Dans le Var la capture de cette espèce à Hyères a été faite sur le même biotope que Libelloides coccajus, c’est à dire d’anciennes terrasses cultivées, en friche depuis 6 ou 7 ans, et couvertes d’une végétation de plantes hautes. Alors qu’au début Mai il n’y avait que coccajus (abondant) sans ictericus, le 19 juin 2002 c’est le contraire il n’y a qu’ictericus (abondant), et coccajus n’est plus présent (A.Blasco).
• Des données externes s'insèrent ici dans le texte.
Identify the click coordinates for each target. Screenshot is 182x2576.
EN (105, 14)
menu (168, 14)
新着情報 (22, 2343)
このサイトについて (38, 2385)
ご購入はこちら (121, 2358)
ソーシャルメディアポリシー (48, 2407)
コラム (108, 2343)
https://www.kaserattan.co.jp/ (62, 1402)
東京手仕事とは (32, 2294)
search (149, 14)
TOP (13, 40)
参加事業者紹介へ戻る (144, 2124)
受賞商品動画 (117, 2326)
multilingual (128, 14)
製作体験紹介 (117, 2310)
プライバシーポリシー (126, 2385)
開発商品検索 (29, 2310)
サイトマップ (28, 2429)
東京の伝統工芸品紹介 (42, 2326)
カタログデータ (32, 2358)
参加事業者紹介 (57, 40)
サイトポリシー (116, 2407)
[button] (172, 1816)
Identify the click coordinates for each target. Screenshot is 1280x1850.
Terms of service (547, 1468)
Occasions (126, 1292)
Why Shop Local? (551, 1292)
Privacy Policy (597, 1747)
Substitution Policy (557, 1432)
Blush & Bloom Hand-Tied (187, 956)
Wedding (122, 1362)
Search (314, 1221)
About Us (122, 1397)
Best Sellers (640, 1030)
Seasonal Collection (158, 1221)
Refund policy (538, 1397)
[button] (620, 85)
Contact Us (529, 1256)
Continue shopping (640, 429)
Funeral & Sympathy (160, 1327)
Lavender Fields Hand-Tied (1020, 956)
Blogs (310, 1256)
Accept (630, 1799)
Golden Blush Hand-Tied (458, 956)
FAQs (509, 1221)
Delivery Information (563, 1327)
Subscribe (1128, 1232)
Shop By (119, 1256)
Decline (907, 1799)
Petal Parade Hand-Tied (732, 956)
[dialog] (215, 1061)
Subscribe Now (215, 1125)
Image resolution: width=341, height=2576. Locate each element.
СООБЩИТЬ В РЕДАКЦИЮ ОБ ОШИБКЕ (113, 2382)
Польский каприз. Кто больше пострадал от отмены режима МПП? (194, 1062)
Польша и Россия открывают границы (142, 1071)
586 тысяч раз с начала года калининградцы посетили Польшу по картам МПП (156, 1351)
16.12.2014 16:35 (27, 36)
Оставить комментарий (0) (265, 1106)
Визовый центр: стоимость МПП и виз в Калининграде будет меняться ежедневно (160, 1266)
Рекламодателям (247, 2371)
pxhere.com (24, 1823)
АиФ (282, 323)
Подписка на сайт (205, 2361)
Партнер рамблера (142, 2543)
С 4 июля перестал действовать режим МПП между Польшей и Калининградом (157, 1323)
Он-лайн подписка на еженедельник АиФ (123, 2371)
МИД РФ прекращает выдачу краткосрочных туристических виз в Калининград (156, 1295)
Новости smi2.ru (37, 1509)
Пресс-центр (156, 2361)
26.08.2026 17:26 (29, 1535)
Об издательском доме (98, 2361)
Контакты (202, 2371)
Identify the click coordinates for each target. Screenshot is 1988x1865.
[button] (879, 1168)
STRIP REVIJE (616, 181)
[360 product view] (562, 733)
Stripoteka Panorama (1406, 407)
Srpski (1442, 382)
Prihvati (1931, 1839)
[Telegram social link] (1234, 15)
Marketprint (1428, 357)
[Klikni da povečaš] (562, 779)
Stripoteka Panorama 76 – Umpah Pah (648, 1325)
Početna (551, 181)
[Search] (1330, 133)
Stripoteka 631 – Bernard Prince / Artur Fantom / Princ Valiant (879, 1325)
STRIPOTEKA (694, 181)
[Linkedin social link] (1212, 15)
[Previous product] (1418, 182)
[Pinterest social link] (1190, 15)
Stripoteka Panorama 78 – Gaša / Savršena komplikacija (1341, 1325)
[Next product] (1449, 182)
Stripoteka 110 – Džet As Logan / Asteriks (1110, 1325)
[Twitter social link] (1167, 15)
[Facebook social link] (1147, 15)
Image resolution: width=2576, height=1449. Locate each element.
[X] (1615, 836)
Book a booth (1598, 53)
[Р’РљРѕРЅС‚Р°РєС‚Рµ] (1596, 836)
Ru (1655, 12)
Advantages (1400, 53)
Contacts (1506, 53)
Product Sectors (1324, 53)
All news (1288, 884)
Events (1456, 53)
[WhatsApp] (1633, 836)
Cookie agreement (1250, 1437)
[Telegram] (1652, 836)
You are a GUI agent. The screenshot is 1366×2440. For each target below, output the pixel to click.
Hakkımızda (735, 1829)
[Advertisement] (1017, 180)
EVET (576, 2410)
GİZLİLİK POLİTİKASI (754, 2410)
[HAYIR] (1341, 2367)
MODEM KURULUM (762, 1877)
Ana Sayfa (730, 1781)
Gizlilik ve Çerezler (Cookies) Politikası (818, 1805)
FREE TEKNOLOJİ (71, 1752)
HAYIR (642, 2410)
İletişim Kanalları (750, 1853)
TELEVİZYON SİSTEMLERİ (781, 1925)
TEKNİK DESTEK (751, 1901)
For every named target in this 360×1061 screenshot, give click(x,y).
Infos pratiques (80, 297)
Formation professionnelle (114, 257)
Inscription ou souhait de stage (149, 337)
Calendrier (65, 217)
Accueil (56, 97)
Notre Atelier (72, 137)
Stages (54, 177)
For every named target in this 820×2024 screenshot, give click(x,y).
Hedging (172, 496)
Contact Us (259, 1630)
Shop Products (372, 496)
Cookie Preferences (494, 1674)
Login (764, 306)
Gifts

Cartographie ONEM au 18 janvier 2019 - ©© bysa - Enquête sur les Ascalaphes

© Y.Dubois, Ecosphère - Ste Tulle (Alpes-de-Haute-Provence) le 16 juin 2008

Espèce présente à basses altitudes, jusque sur le pourtour des étangs côtiers : prairies post-halophiles ou formations tolérant une faible salinité
avec Tamaris, Juncus acutus, Juncus maritimus, etc. Présente aussi sur des pelouses xérophiles sur calcaire. Elle est essentiellement littorale mais peut monter jusqu'à 1000 m d'altitude (Mazel 2001). Vole de mai à début juillet, essentiellement en juin (Deliry & Faton 2017).